Wednesday 9 May 2012

IM BACK!


Ok people I am back! 


Last round I didn't get a chance to keep this updated as I was run off my feet with wedding planning and trying to keep on track. 


I didn't do as well as hoped as a matter of fact I didn't reach any of my goals set out. Lost 10kgs, start Zumba teaching, do 1000 steps without stopping and so on..... So when the registration opened up for Round 2 2012 it was a no brainer. 


In 15 weeks I walk down the isle and I am scared I will regret that I didn't bust my balls to feel AMAZING on my wedding day. My wedding photos are for a life time and I dont want to be the fat bride...plus its only fair that I am in my "prime" so to say when I start my married life and I cant wait to start a family so all this nicely wraps up into a neat little package... 


I have since updated my Facebook status to the below 


"The next 15 weeks - If I do not pick up my phone or return your call, chat to you on skype, come to your shindig, reply to you on fb or get in contact at all. Please do not take it personally... I am taking this time for me and to finish what I started in Jan 2011. I'll see you all on the other side.. happier, lighter and a better version of me.. also walking down the isle with NO REGRETS! Michelle Bridges 12 Week Body Transformation - This is it... last chance!! P.S You can find me at the gym if you really need me but im sure that wont be the case" 

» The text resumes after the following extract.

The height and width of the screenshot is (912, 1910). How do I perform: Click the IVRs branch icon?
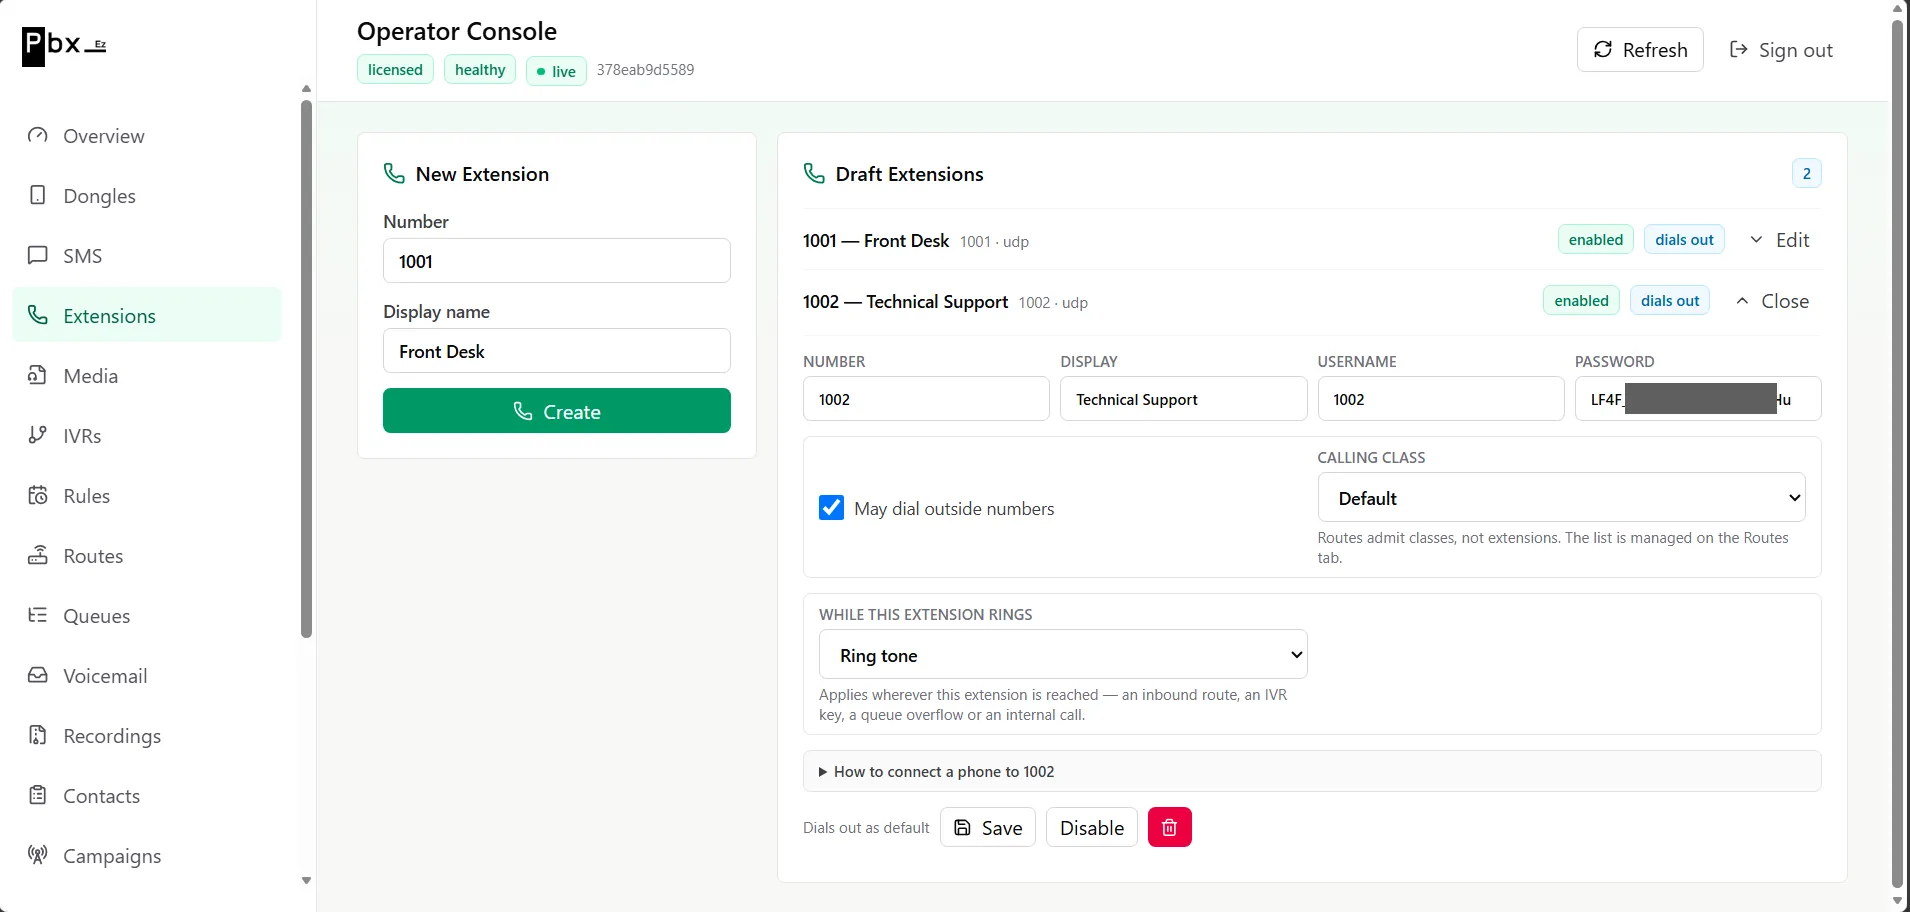[x=38, y=435]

And I really hope people understand, I have had lots of great feedback people commenting that I sound determined, that they are proud... now to hold up my end of the bargain and get moving...... 

Monday 16 January 2012

Petrified!!

wow not sure what has come over me but I have just had a sudden slight panic attack.. I am not sure if I can do this!! what if I can't do this... what if my dress doesn't fit.. what if i get to where i thought and i don't like it... or the dress looks crap... and then there is the issue of excess skin... my arms are pretty big and i want to tone them up so i need to shrink them a little.. what if I have crazy amounts of excess skin... ZOMG..

Friday 6 January 2012

Planing the rest of my life...


I have been told on occasion that I am a control freak, well so what if I am. Just coz I want to be organised and life to be organised doesn't make me a bad person... 

So with my control freakishness in full swing i am planning out my next 3-6 months worth of exercise, it is not an air tight schedule just some options that I refer to should I forget. 

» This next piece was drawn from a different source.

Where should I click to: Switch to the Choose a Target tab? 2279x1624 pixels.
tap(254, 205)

A few main activities I do on a regular basis are Gym Classes, Dancing, Personal Training and Bootcamp. So blow is a list of the times they are all on and if one is not on (due to school holidays etc then ill pick up another activity). I am thinking Friday will be my day off as there really isn't much on that day that I enjoy doing... but i do need to slot my PT in there somewhere... 

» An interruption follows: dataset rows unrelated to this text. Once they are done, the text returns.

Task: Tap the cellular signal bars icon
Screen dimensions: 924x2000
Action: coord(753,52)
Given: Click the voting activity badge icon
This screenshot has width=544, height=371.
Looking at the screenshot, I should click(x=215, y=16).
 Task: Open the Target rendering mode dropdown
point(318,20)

Some fitness related goals I have sent from now until the end of June.
  • Attend 2 (possibly 3) Pump Classes a week
  • Walk/Jog 14ks at the runforkids event in April 
  • Complete c25k 





Thursday 5 January 2012

Dear Mr Willpower...

It would be nice of you to show yourself....

Its like I go 2 or 3 days really good... then BAM! I hit a brick wall and eat everything in sight. Today I hate 2 chocolate bars, a magnum ice cream and a slurpee.. on top of Breakfast lunch and dinner.. then as i was cooking dinner i was starving so i had 3 (YES 3) pieces of toast with Jam.. I would love to get to the bottom of why i do this to myself.

Not much I can do now, I felt guilty so went for a walk with Tim and the dogs, I ran ahead and did a few exercises to get the heart rate up a bit (pushups, dips etc), I am sure I didn't burn that many cals but at least it was something right!

Apart from that I had a crappy day at work, it like I am a go to man to be yelled at and its getting really annoying. People do not do thier jobs correctly and I have to pick up the slack. I guess this sorta things happens in most work places but I am really getting jack of it. Maybe this is what triggers my crappy eating. Stress... hhmmm food for thought!

Anyways i best be off, I am going to document all my goals tomorrow ben thinking them through a lot and want to make sure they are achievable and measurable as Mish says.